Today was the first day of a new term, or quarter depending on which schedule you are used to. I got to school today after a weekend full of grading finals, preparing the snow thrower for the upcoming winter, maybe this year it will make it the entire season, and even a little fun with my wife at the Packers game. When I arrived I knew I had to prepare for wrapping up my lesson on the move to agriculture. I had students create skits and perform them in front of the class, but needed a way to pull the ideas together to allow for the transition to civilization.
I must admit I didn't bring my A game to this lesson. I didn't prepare for this lesson as well as I should have. I was trying something new, and was expecting just basic responses to basic questions. I created a few questions for students to examine with a partner about the benefits and problems associated with the move to agriculture.
The objective of the lesson was to have students to see that there were significant changes to society once we moved to agriculture. Again the structure of the lesson could have easily failed to achieve this goal. Instead it turned out to be a very cool experience for me and the students. The lesson was not spectacular because I wrote great questions, that's for sure. The lesson wasn't great because I had a great plan for the day. The thing that I believe made this lesson go well was the conversations I had with students as they worked on answering the questions. It was these brief discussions with students that turned a bland lesson into one that I had to share with others.
I have made it a point to spend more time talking with groups while they are working. I want to sit in on their conversations for many reasons. One important one is to engage the quiet student who would otherwise be lost in the large group conversations. This time those conversations rescued my failing lesson.
As I moved from group to group, the responses students shared, helped me adjust my ensuing conversations with the next group of students. If the lesson ended with these conversations, I would done about as well I would expect with the preparation I had completed. I would have gone away thinking, I had some good individual discussions, and reflected on how to improve. But the lesson didn't end there. We moved to a full class discussion that went unexpectedly.
If students were able to understand that gender inequality started as a result of farming, I would have been happy, but the lesson didn't end with this revelation.

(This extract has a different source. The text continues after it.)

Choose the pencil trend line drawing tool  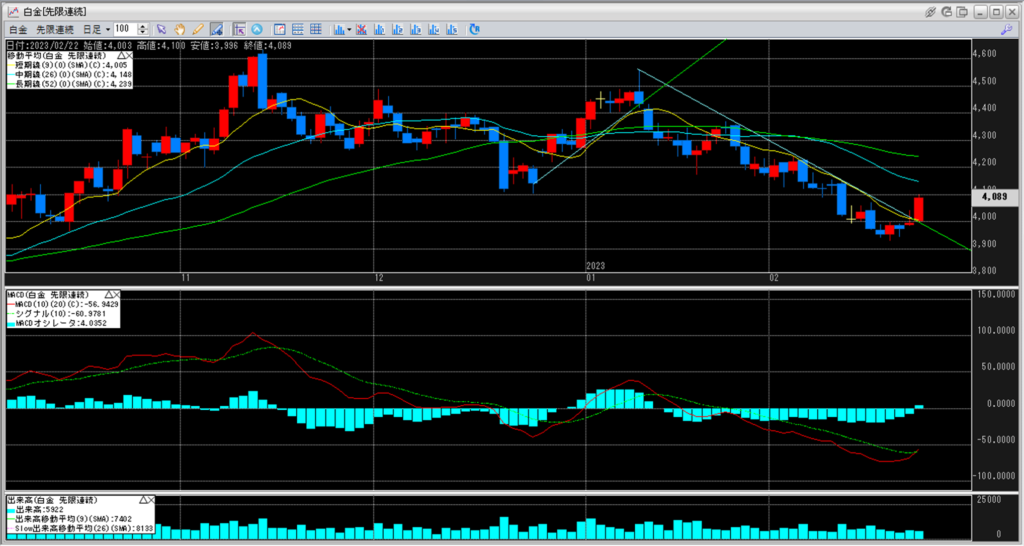click(x=198, y=29)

As the conversation continued I found the concept of surplus dangling in front of me. I then provided them with a little scenario to help illustrate the idea of inequality of wealth and power that results. I told them some of them were good farmers, some struggled with growing crops.
Last year in Wisconsin we had a very wet spring and many farmers got their fields planted late. I used this to illustrate that some wouldn't have had enough to survive the winter. So I had students pick 2 students who were very successful and had a significant surplus of crops. Now we had 2 good farmers and several struggling farmers. I asked the successful farmers would they trade some of their food with those who needed it. They agreed, but they wanted something in return. I asked those who were in need of food what they would offer. The first class offered labor and I followed up with how much time would they be willing to work. They started with days, then like an auction, they drove up the bidding until one said they would work forever to food from the good farmers. The other classes went similarly with the addition of selling their own children into slavery, or giving up parts of their land.

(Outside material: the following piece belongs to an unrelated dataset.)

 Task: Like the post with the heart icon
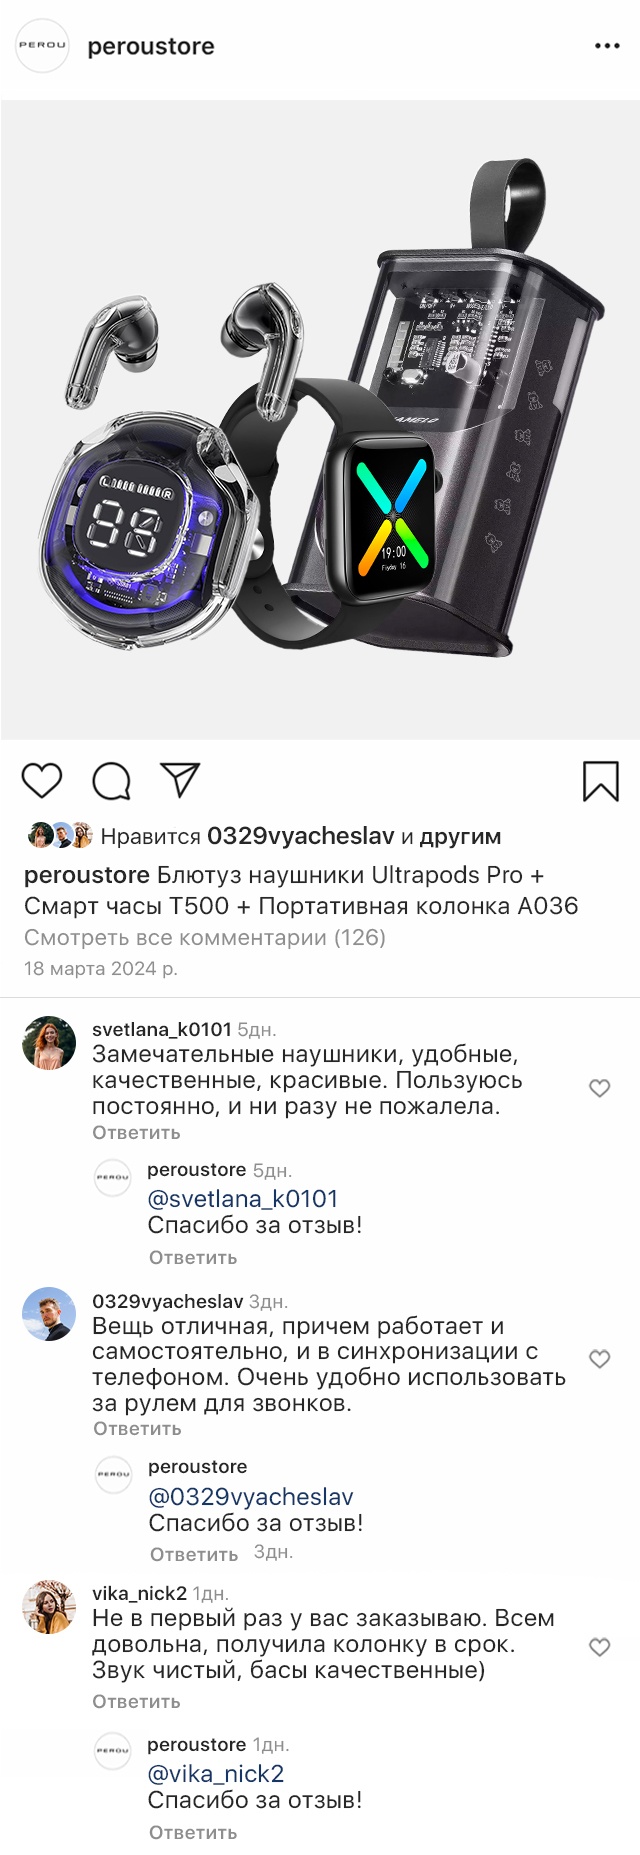[x=42, y=780]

Here it was, the beginning of slavery or at least indentured servitude or debt slavery and it came from the students. I could see the lights turn on for many students as soon as I restated the idea that a fellow student had just volunteered to work for ever for the other farmer. They were processing what this meant. Some even asked him if he was willing to be a slave for the rest of his life. Others playing their role, offered up other classmates, and some their own children.

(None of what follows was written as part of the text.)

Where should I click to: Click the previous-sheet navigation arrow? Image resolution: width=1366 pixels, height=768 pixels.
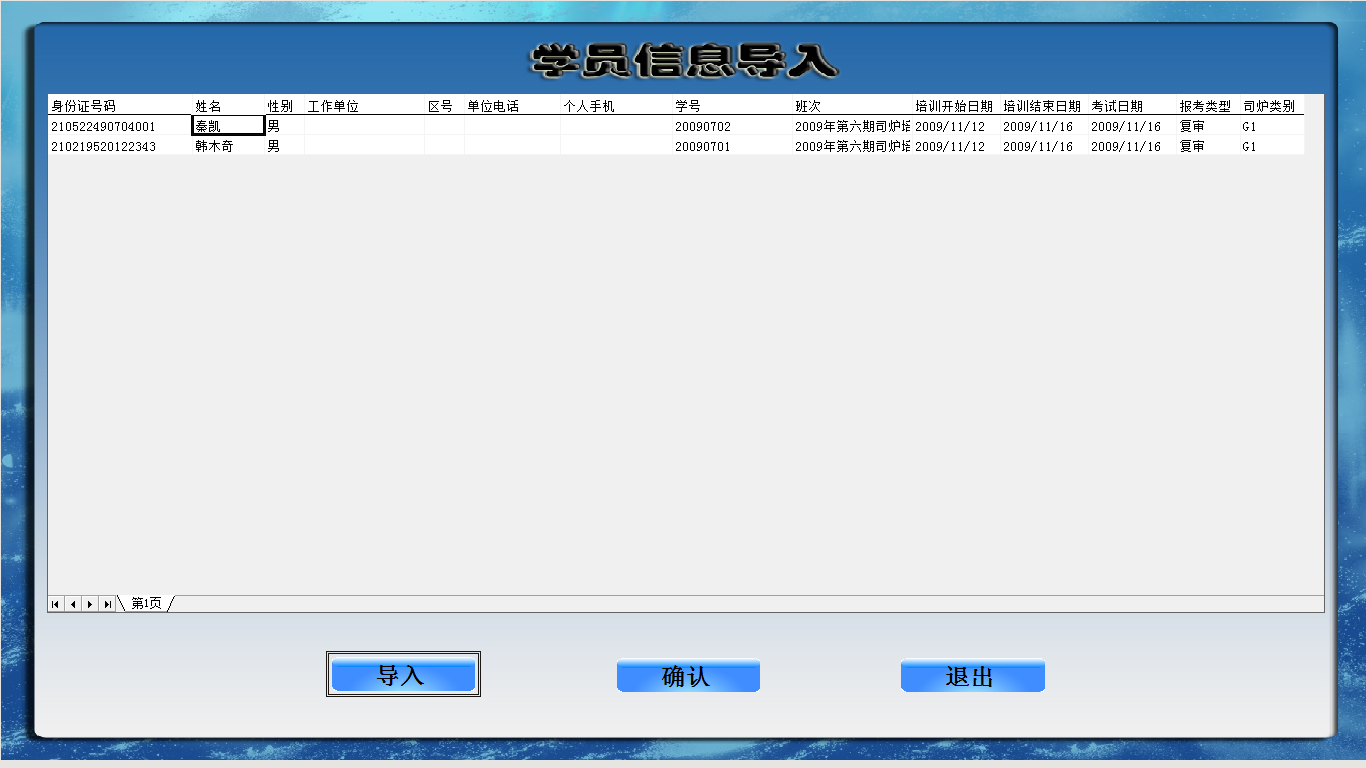[73, 604]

This is where the conversation transcended the discussion of agriculture to a walk through major historic events. They saw the development of gender inequality, slavery, the beginning of job specialization and how that too led to inequality. I then examined what the farmer with surplus and now workers gained. They were able to gain power, and wealth. The students also discussed what those individuals would do with the power and to maintain their power. We could have been talking about events of modern times. I need to continue to build to students understanding those connections, but we need to cross that bridge later on.
I feel very fortunate. My students took a lesson that I thought was a doomed and they turned it into a winner. I will say the decisions I made along the way, especially immersing myself into the student's group discussions made a significant difference in how I adapted the lesson and the final results. If I had sat back and waited for the students to just report out, I never would have heard their ideas, or had opportunities to process their levels of understanding in order to create the guiding questions I made as the lesson progressed. I didn't come to class as prepared as I should have but the engagement and connection to students allowed this lesson to prosper and be a meaningful experience for all of us.